= Steve Arnold (venture capitalist) =

American venture capitalist

Steve Arnold is a Co-Founder and Partner Emeritus of Polaris Partners, a venture capital firm active in the field of healthcare and biotechnology companies.

==Education==
Steve holds a BS with honors from Macalester College and an MA and PhD from the California Institute of Integral Studies (CIIS) in San Francisco.

==Career==
Steve represents Polaris on the boards of directors of Mazlo and is a board observer at Impinj. Steve is also co-founder and vice chairman of the board of directors of the George Lucas Educational Foundation, a publisher of stories about models that improve education at www.edutopia.org. He also serves on the boards of a number of non-profit organizations focused on improving K-12 education, including CASEL (the Collaborative for Academic, Social and Emotional Learning), founded by Daniel Goleman and focused on increasing social and emotional learning in schools; Engaged Learning, developing personalized adaptive learning systems for schools; The Teaching Channel, developing online video programming to support teachers’ professional development; and the New Mexico School for the Arts, a statewide public charter high school for students with passion and aptitude for the arts.
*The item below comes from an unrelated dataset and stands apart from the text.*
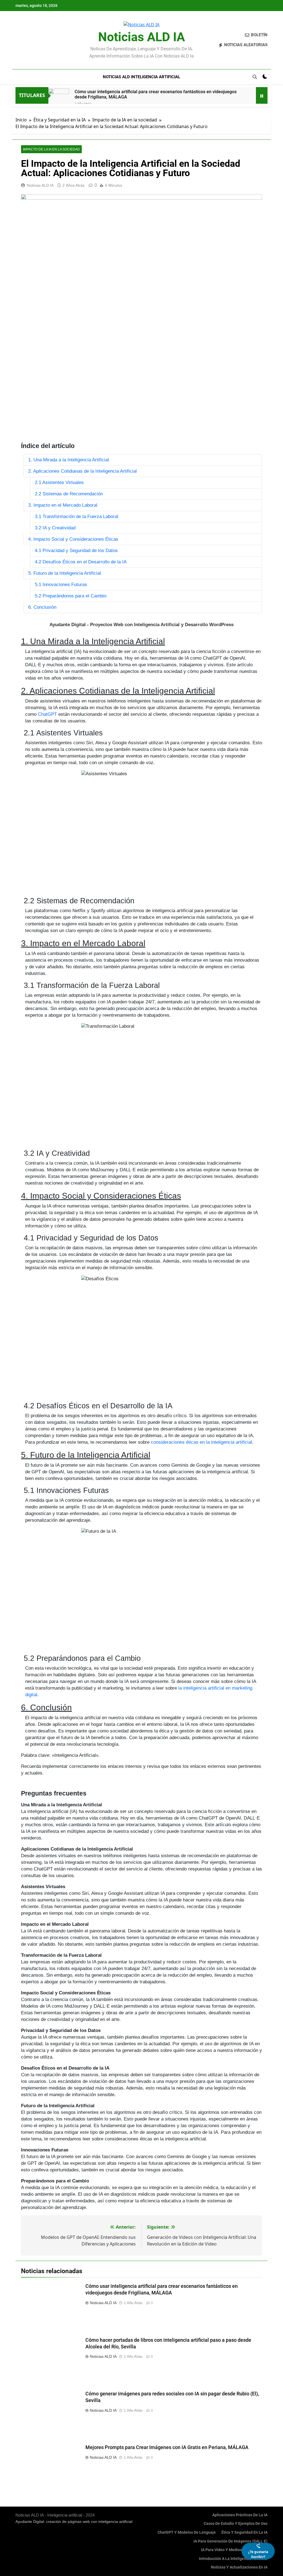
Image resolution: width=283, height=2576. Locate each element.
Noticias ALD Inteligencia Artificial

Prior to co-founding Polaris, Steve held a number of executive positions in the software and digital media industry. He joined Atari in the late 1970s to develop "blue sky" projects at a skunkworks lab inside the home computer division of the company. In the early 80's he moved to Lucasfilm Ltd. to lead the recently formed "Games Group" to produce advanced video games and interactive entertainment. Over the next 9 years he built what became LucasArts Entertainment, a successful division of Lucasfilm - and the only part of the famous Computer Division that was not closed or spun off in the 1980s (i.e. the editing and sound projects were spun out as The Droid Works; the graphics project was spun out as Pixar).

During that time Lucasfilm Games pioneered several innovations in computer games and interactive entertainment, including the first animated multiplayer online game, called Lucasfilm’s Habitat, in partnership with the predecessor to AOL. This technology was considered by many to be the forerunner of today’s modern multiplayer graphical adventure games, and the first animated adventure game featuring multiple storylines based on which characters the game player chose to adopt. While at Lucasfilm he also led a group that developed innovative uses of multimedia technology for education, collaborating with Apple Computer, the Smithsonian Institution, and the Audubon Society.

Steve left Lucasfilm in the early 90s when he was recruited by Bill Gates to run a private company developing digital media libraries and navigable information systems. That company was first called Interactive Home Systems, and then Continuum Productions. After a few years, parts of that company were purchased by Microsoft, where Steve joined as the vice president of Broadband Media Applications. There, he and his team focused on building applications for emerging broadband networks. He left Microsoft in 1995 and co-founded Polaris Partners with Jon Flint and Terry McGuire in 1996.

==Philanthropy==
Steve is co-founder and vice chairman of the board of directors of the George Lucas Educational Foundation (GLEF), an operating foundation that promotes innovation and advocates for exemplary programs in public schools. GLEF publishes stories of innovative teaching and learning at www.edutopia.org.

He is also on the Board of Directors of the Teaching Channel.